De vraag:
Beantwoord deze vragen over de uitspraak van het Arubaanse gerecht:
(a) Op welke datum is de uitspraak gepubliceerd?
(b) Hoe oud was het slachtoffer?
(c) Voor hoe lang is de PIJ-maatregel opgelegd?

Tekstgedeelte:
------------------------------------------------------------------------

ECLI:NL:OGEAA:2024:179

Gerecht in Eerste Aanleg van Aruba

Datum uitspraak
14 juni 2024
Publicatiedatum
29 augustus 2024
Zaaknummer
98 van 2024
Instantie
Gerecht in Eerste Aanleg van Aruba
Type
Uitspraak
Rechtsgebied
Strafrecht
Procedures
  • Eerste aanleg - enkelvoudig
Rechters
Vindplaatsen
  • Rechtspraak.nl
AI samenvatting door LexboostAutomatisch gegenereerd

Poging doodslag door 16-jarige verdachte met mes in Aruba

In deze Arubaanse strafzaak is de 16-jarige verdachte beschuldigd van poging doodslag. Op 7 november 2023 heeft hij, tijdens een gevecht met een 14-jarige medescholier, meerdere keren met een mes in de richting van de hals en nek van het slachtoffer gezwaaid. De verdachte heeft daarbij het slachtoffer in het gezicht, de linkerhand, de linker bovenbeen en de rug gestoken, wat heeft geleid tot ernstig letsel. De verdachte was eerder veroordeeld voor een vergelijkbaar feit. Tijdens de rechtszitting op 24 mei 2024 heeft de officier van justitie een PIJ-maatregel geëist, die de rechtbank heeft opgelegd, met de bepaling dat deze in Nederland ten uitvoer zal worden gelegd. De psychiater concludeerde dat de verdachte een bedreigde persoonlijkheidsontwikkeling heeft en dat er een hoog risico op herhaling is. Het Gerecht heeft de verdachte schuldig bevonden aan poging doodslag en heeft de PIJ-maatregel opgelegd voor de duur van twee jaar, met de mogelijkheid tot verlenging. Het in beslag genomen mes is verbeurd verklaard.

------------------------------------------------------------------------

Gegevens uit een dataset
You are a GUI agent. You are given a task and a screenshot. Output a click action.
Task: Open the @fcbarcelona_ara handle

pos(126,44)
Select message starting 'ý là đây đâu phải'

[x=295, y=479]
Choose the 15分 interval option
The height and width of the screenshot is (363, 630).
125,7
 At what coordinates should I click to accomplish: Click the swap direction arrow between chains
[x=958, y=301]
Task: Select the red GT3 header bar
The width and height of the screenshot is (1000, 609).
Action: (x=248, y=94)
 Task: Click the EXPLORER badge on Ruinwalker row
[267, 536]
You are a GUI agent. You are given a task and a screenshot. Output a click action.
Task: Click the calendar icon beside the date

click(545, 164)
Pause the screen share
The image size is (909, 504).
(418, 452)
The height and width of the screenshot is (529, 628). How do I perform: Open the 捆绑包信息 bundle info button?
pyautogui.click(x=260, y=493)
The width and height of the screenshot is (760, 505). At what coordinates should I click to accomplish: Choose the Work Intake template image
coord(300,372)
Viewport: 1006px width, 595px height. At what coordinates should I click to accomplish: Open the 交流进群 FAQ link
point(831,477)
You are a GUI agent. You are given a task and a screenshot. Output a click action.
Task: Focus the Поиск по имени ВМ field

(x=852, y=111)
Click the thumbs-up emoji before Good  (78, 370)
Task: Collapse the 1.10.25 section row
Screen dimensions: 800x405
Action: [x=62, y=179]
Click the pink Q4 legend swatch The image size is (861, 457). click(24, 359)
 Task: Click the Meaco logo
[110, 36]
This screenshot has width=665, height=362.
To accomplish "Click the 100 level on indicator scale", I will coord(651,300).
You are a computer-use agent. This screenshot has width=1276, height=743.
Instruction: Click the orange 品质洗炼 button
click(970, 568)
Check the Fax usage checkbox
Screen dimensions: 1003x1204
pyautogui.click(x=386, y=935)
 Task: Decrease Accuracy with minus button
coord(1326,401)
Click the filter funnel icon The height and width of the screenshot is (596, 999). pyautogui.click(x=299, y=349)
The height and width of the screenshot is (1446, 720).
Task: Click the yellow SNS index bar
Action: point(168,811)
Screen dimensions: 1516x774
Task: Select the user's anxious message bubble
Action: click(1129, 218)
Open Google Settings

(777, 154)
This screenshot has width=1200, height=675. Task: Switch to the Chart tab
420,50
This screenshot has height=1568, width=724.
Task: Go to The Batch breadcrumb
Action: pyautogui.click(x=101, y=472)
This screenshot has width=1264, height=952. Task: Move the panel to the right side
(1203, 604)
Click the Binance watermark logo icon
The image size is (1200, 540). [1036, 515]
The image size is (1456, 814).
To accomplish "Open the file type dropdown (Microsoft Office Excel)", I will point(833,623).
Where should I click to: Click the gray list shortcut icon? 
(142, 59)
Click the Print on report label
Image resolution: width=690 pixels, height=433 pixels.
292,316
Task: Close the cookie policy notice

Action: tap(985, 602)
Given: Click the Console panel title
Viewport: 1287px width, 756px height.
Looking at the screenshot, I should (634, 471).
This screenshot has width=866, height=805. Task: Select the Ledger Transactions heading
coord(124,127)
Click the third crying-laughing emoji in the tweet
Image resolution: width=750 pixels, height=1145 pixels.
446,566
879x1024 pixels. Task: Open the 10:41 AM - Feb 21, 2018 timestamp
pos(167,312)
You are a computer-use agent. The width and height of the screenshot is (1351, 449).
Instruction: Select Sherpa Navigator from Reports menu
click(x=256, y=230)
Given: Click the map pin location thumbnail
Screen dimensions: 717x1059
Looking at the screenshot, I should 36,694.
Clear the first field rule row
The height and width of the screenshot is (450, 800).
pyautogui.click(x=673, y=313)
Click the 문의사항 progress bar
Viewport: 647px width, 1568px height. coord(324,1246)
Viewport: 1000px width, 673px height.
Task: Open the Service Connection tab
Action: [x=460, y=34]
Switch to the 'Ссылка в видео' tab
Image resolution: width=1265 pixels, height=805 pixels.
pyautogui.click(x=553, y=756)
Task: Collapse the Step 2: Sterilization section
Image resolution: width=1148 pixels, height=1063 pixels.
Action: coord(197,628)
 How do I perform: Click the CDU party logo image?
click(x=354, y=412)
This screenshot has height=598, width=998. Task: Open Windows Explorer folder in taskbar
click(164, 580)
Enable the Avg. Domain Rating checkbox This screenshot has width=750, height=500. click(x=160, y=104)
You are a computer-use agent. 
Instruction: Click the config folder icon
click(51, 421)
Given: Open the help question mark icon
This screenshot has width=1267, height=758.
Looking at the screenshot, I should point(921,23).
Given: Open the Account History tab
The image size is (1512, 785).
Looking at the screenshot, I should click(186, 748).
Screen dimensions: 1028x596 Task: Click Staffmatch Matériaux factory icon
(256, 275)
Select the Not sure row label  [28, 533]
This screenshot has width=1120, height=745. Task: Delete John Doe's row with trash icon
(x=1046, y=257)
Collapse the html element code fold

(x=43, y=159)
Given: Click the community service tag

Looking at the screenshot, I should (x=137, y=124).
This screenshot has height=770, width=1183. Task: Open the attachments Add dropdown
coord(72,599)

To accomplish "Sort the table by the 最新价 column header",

------------------------------------------------------------------------

Geschreven antwoord:
(a) 29 augustus 2024
(b) 14 jaar
(c) Twee jaar, met de mogelijkheid tot verlenging